(Stored records)
________________

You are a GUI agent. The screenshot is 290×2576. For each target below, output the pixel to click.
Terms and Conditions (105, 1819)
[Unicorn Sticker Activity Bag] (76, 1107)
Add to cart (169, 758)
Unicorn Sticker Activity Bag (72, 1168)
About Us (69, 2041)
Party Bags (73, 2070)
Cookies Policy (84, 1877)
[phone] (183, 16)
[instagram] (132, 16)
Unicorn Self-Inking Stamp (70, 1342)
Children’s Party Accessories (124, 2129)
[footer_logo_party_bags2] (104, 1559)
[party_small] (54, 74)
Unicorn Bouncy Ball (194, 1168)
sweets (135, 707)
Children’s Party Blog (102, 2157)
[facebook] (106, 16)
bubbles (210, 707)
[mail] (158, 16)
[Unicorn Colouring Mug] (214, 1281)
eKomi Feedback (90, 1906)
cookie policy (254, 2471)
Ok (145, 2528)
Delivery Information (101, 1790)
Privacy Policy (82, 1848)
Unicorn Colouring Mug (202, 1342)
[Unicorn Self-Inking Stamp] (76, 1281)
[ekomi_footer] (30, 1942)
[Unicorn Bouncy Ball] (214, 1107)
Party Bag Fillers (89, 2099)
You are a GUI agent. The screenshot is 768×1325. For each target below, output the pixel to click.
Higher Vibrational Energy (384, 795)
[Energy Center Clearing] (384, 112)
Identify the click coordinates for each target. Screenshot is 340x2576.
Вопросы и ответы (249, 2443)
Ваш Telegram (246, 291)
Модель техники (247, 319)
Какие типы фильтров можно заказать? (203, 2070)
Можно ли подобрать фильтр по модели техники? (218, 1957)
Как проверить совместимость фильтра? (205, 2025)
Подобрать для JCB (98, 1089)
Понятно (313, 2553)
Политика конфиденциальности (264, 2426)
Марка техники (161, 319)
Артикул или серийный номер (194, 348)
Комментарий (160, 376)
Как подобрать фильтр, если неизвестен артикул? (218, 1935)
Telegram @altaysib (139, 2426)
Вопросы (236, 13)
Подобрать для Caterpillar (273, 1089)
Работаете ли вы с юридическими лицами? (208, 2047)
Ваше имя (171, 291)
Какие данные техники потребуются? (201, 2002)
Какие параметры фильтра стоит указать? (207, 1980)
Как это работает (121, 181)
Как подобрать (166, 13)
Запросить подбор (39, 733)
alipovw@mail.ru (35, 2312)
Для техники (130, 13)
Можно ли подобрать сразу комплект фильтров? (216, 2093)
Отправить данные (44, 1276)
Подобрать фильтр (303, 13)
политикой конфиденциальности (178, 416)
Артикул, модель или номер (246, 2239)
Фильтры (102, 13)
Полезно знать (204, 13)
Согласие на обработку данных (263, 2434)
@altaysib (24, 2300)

________________

**ABOUT THIS TASK**
Repeat all the records. Match each line exactly.

**OUTPUT FOR THIS TASK**
You are a GUI agent. The screenshot is 290×2576. For each target below, output the pixel to click.
Terms and Conditions (105, 1819)
[Unicorn Sticker Activity Bag] (76, 1107)
Add to cart (169, 758)
Unicorn Sticker Activity Bag (72, 1168)
About Us (69, 2041)
Party Bags (73, 2070)
Cookies Policy (84, 1877)
[phone] (183, 16)
[instagram] (132, 16)
Unicorn Self-Inking Stamp (70, 1342)
Children’s Party Accessories (124, 2129)
[footer_logo_party_bags2] (104, 1559)
[party_small] (54, 74)
Unicorn Bouncy Ball (194, 1168)
sweets (135, 707)
Children’s Party Blog (102, 2157)
[facebook] (106, 16)
bubbles (210, 707)
[mail] (158, 16)
[Unicorn Colouring Mug] (214, 1281)
eKomi Feedback (90, 1906)
cookie policy (254, 2471)
Ok (145, 2528)
Delivery Information (101, 1790)
Privacy Policy (82, 1848)
Unicorn Colouring Mug (202, 1342)
[Unicorn Self-Inking Stamp] (76, 1281)
[ekomi_footer] (30, 1942)
[Unicorn Bouncy Ball] (214, 1107)
Party Bag Fillers (89, 2099)
You are a GUI agent. The screenshot is 768×1325. For each target below, output the pixel to click.
Higher Vibrational Energy (384, 795)
[Energy Center Clearing] (384, 112)
Identify the click coordinates for each target. Screenshot is 340x2576.
Вопросы и ответы (249, 2443)
Ваш Telegram (246, 291)
Модель техники (247, 319)
Какие типы фильтров можно заказать? (203, 2070)
Можно ли подобрать фильтр по модели техники? (218, 1957)
Как проверить совместимость фильтра? (205, 2025)
Подобрать для JCB (98, 1089)
Понятно (313, 2553)
Политика конфиденциальности (264, 2426)
Марка техники (161, 319)
Артикул или серийный номер (194, 348)
Комментарий (160, 376)
Как подобрать фильтр, если неизвестен артикул? (218, 1935)
Telegram @altaysib (139, 2426)
Вопросы (236, 13)
Подобрать для Caterpillar (273, 1089)
Работаете ли вы с юридическими лицами? (208, 2047)
Ваше имя (171, 291)
Какие данные техники потребуются? (201, 2002)
Какие параметры фильтра стоит указать? (207, 1980)
Как это работает (121, 181)
Как подобрать (166, 13)
Запросить подбор (39, 733)
alipovw@mail.ru (35, 2312)
Для техники (130, 13)
Можно ли подобрать сразу комплект фильтров? (216, 2093)
Отправить данные (44, 1276)
Подобрать фильтр (303, 13)
политикой конфиденциальности (178, 416)
Артикул, модель или номер (246, 2239)
Фильтры (102, 13)
Полезно знать (204, 13)
Согласие на обработку данных (263, 2434)
@altaysib (24, 2300)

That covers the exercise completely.